A vocal sector of the religious community, on the other hand, has seized on the anthropic principle as further evidence that God created the universe just for us--adding intellectual support to the so-called intelligent-design movement, which believes that the staggering complexity of nature can be explained only by assuming that some higher intelligence had a hand in designing it. Over the past several years, pitched battles have been fought in school boards in Ohio, Kansas, Georgia and Montana and, just weeks ago, in Dover County, Pa., over whether to give intelligent design and Darwin's theory of evolution equal time in classrooms.
Time
So I'm confused: does Intelligent Design take a step up into science, or does Ufology and the EBE phenomenon move firmly into the realm of religion?
One more quick quote from the article:
Last year a Stanford theorist named Shamit Kachru set out with some colleagues to calculate just how many different universes one particular version of string theory could produce. The number he came up with was a 1 followed by something like 100 zeros--roughly a hundred billion billion times the number of atoms in our universe. It was an answer that didn't please anyone. Says Max Tegmark, a theorist at the University of Pennsylvania: "People have tried very hard to get rid of these multiple universes and failed. They just don't like the concept; they think it's weird. And they're right. But don't we already have good evidence by now that the cosmos really is weird?" To Einstein's celebrated musing about whether God had a choice in creating the universe, the answer seems to be a resounding yes: all sorts of universes are possible.
Time
I guess I just find the intelligence aspect extraneous; perhaps I ought to read Gardner's book--it may be that the EBE aspect merely anchors more vital and useful aspects of the theory.
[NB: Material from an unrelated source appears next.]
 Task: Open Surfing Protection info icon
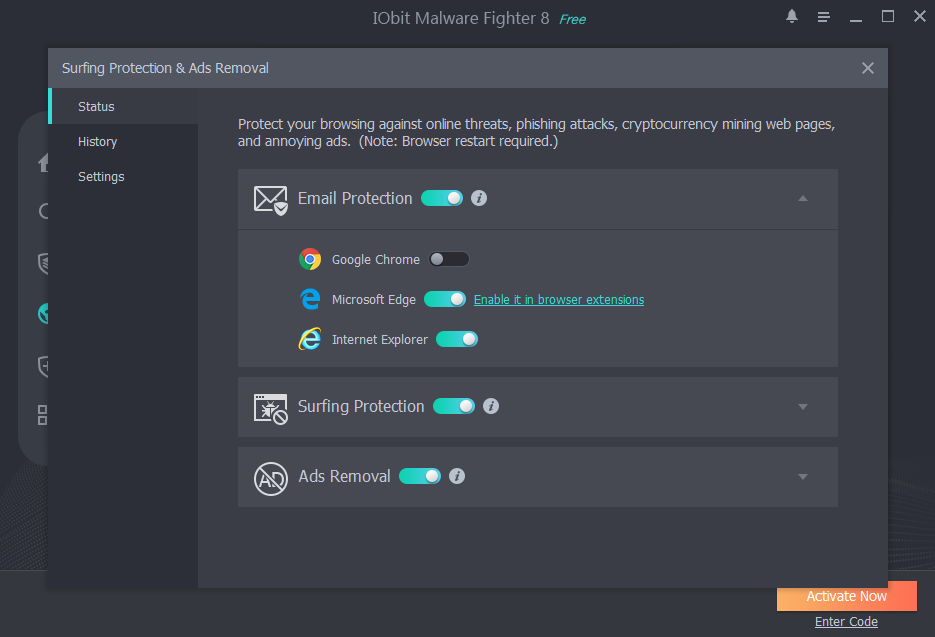click(491, 406)
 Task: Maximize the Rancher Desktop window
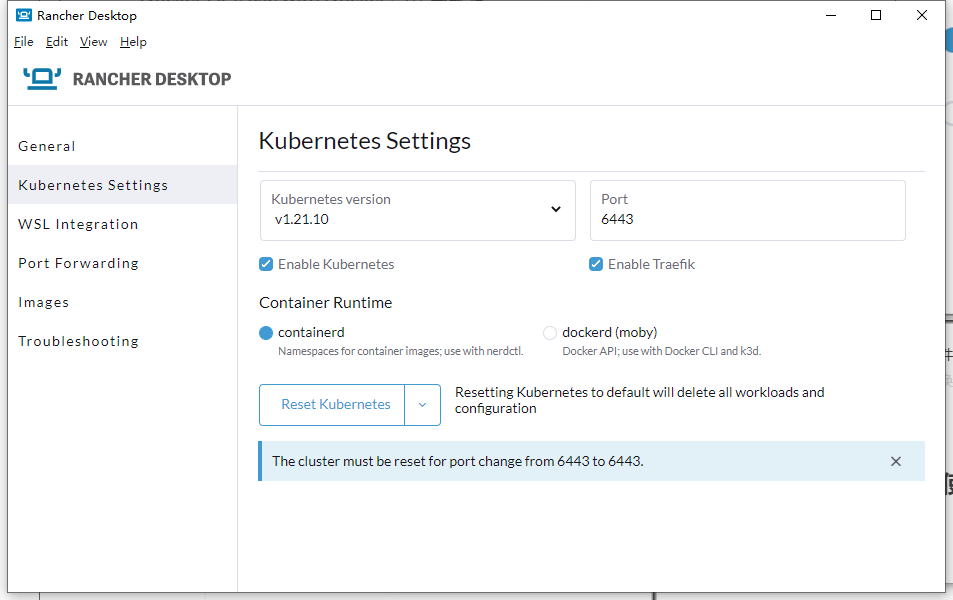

But I would ask of any such theory the same I ask of God-theories: show the creator.
Showing the effects is generally entertaining and occasionally enlightening, but showing the source is an altogether different issue.
In the meantime, what would happen if God turned out to be a froglike alien from the nether reaches of an Elder Universe? I mean, even I say God will prove to be something different than anything we've imagined so far. But a wizened frog-shaman from the Asylum Planet Miskatonic in the Fourteenth Universe of Sothoth?
Would the "meaning of life" necessarily respect the will of the frog-shaman?